Quote of the Day, on an ad at the bowling alley:
at King Tattoo – ‘Done While You Wait’

… Good. ‘Cause I wouldn’t want to leave my left arm here overnight and have to come back for it.

12-6-09  Arson and The Old Place (Written at the Cornerstone Cafe, Saxeville, WI)

Peterson’s original Saxeville farmhouse burned down last Friday morning, just a half-day before we arrived at our weekend lake house from Chicago, intending to cut down our Christmas tree at a nearby tree farm.

Peterson’s old farmhouse was the last remaining part of Lake Kristine’s earlier history — from back when it was just a creek and some farmland, before Mr. Peterson sold to developers in the Seventies. The creek was dammed, and lots around the new lake subdivided, thus initiating our little lake settlement of about fifty houses. According to one of the area matrons at the local coffeshop, the house dated back about a hundred years and still sports a fieldstone and cement foundation. Now, however, the site has become strictly the stuff of history, some footnote in the local lore of this sleepy central Wisconsin town.

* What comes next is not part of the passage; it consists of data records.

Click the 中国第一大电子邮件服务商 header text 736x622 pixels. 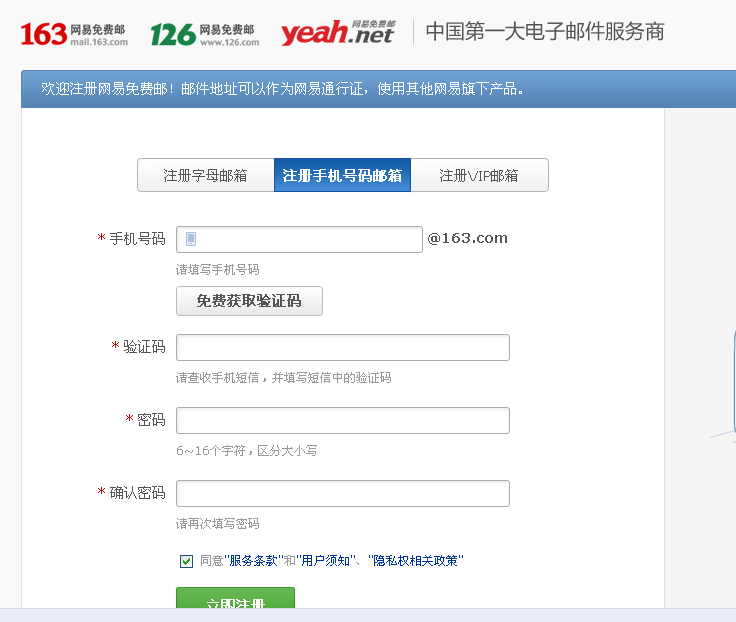pos(544,32)
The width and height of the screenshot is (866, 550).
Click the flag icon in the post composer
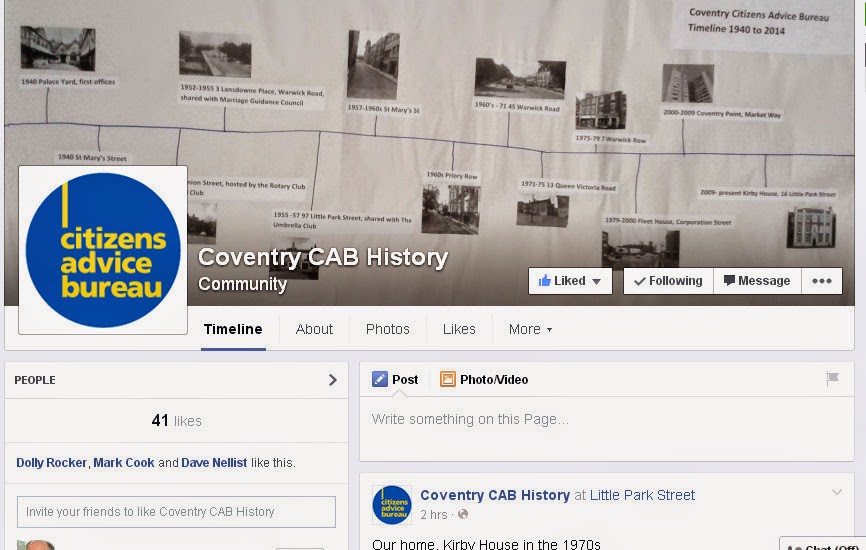[x=832, y=378]
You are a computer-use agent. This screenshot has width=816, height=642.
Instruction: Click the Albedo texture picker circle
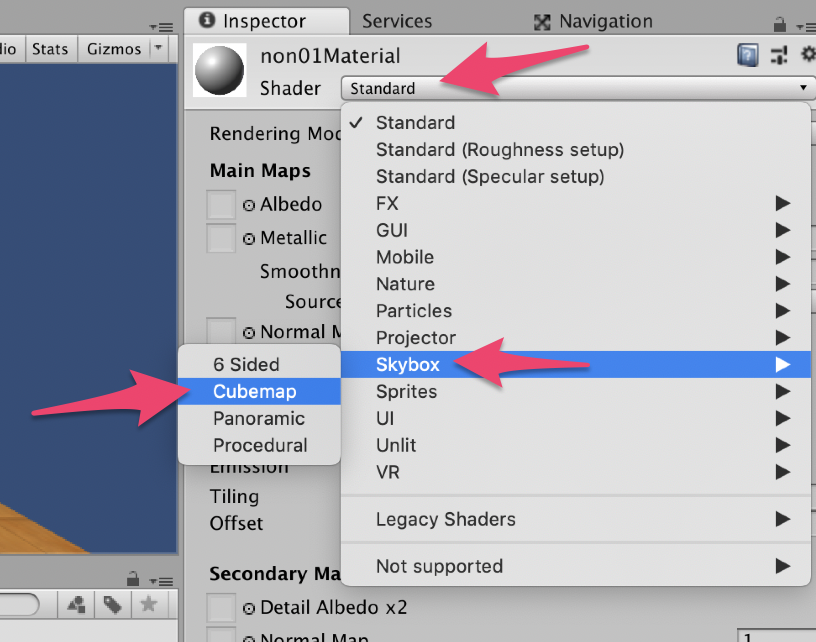(x=249, y=206)
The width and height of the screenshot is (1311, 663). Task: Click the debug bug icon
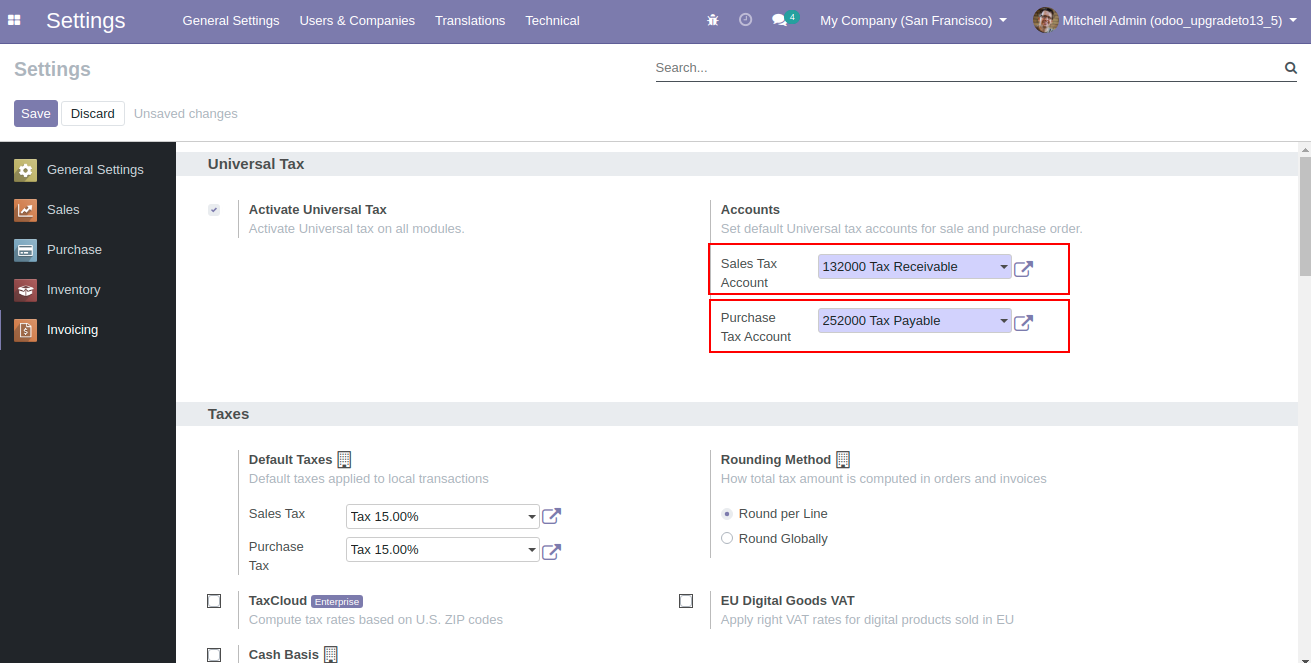[x=712, y=20]
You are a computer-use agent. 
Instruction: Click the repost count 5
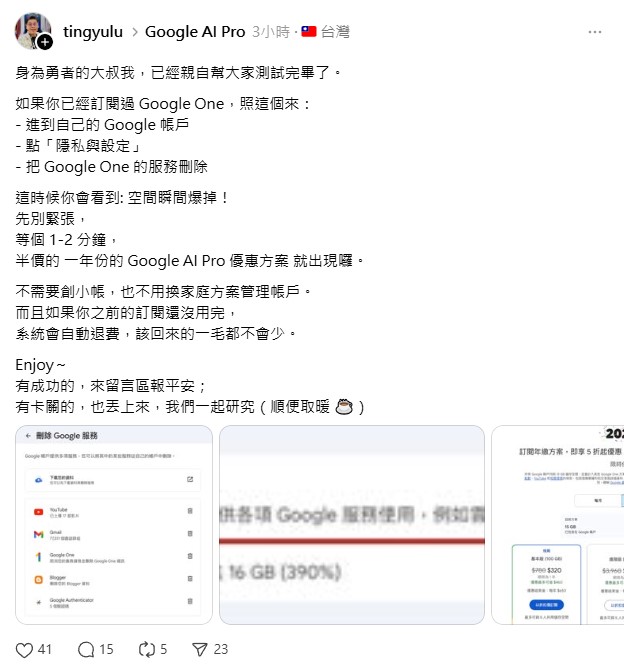pos(164,649)
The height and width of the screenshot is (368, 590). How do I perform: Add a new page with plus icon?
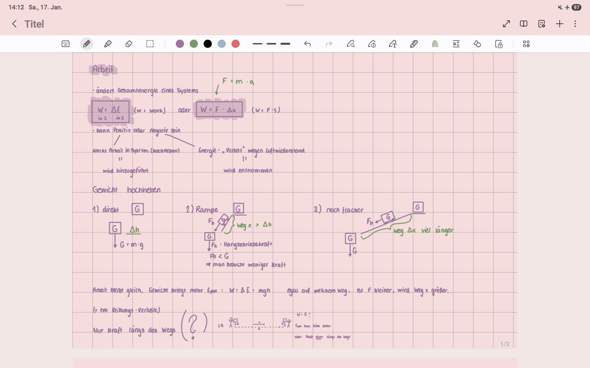click(x=560, y=24)
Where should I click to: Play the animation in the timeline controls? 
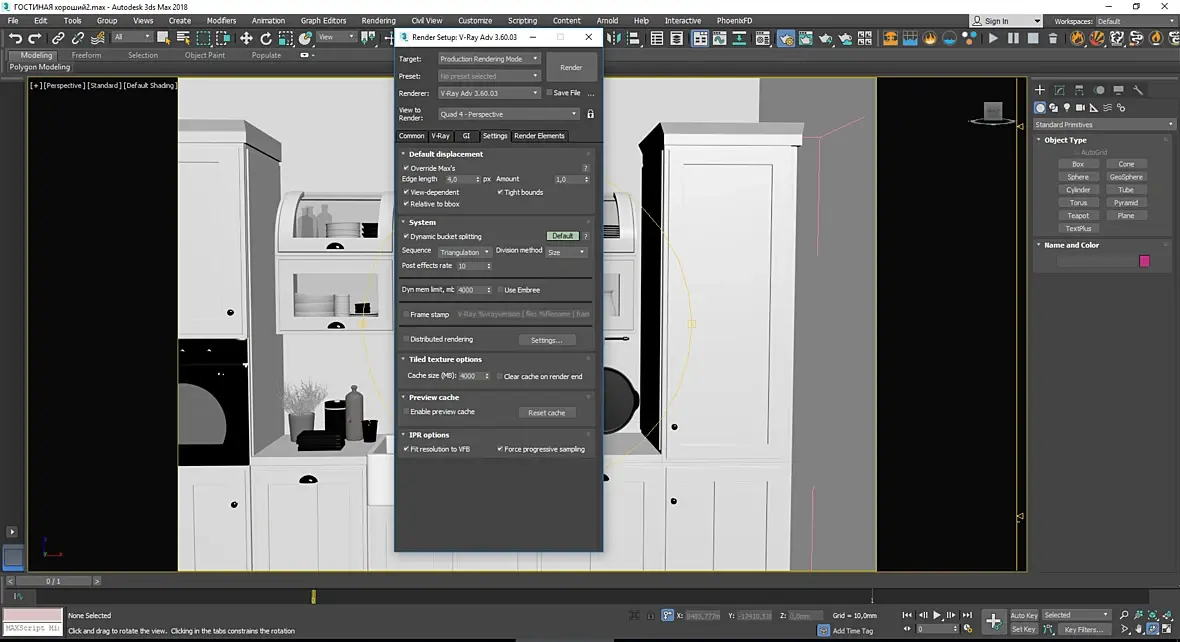(937, 615)
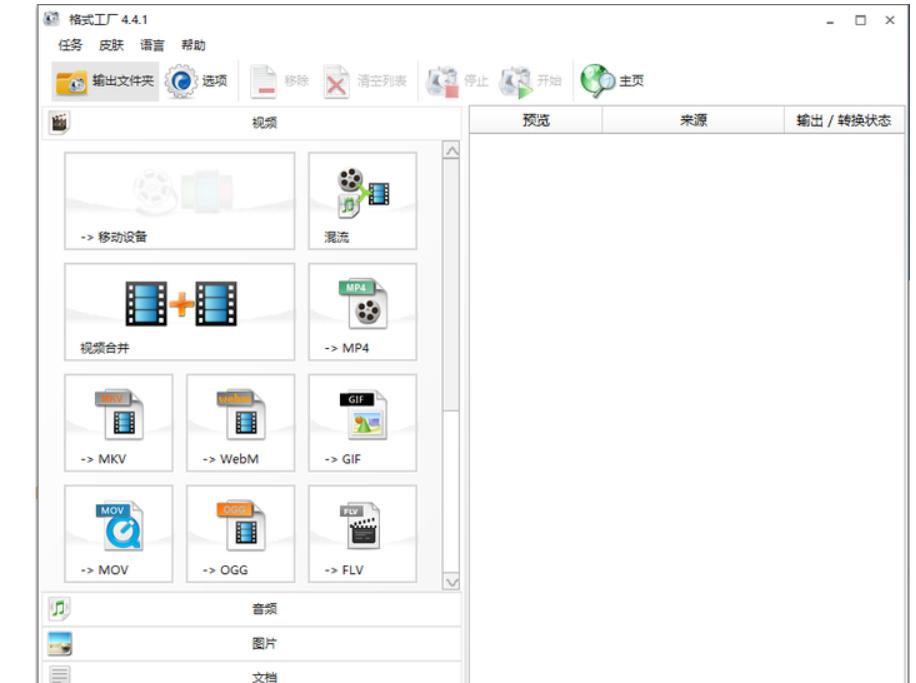Click the 来源 column header
916x683 pixels.
tap(693, 120)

The family that most recently lived there had only owned it three or four years, but lost it to the bank this past summer.  I didn’t know them well, …and I didn’t really understand what I did know. Mean dog, unkempt yard full of vehicles and toys under repair (or not), and loud, bored teenage kids that made me nervous. And the husband was pretty surly, even by stoic Wisconsin standards.

Mary (the unofficial Sunday morning coffee shop hostess, and one of my year-rounder neighbors on the lake) told me the family had just moved out last weekend. Now a week later, a 4am fire. Suspicious? I thought so.

The curious question is this: who owns the property? Had the bank already assumed the mortgage and thus become eligible for the insurance money? Or did the desperate family move all their secondhand furniture out in their last weeks of technical ownership, and then commit insurance fraud? Criminality, heartless corporate greed, old-fashioned stupidity, or just bad luck? Who knows. Some insurance investigator’s gonna have his or her hands full this month.

This economy, meanwhile, is forcing all kinds of desperate moves by the rural poor, some of whom may have been just one or two ladder-rungs away from middle class safety and security two years ago, but now have to start from scratch… or even from underwater. There are lots more fire sales and losses going on behind closed doors. This was just one of the more obvious bad situations.

There are no superheroes for crises like these. This is the real, unromanticized face of rural and underemployed people’s lives throughout much of America. Makes me thankful for what I’ve got (even though I don’t have a new job yet…).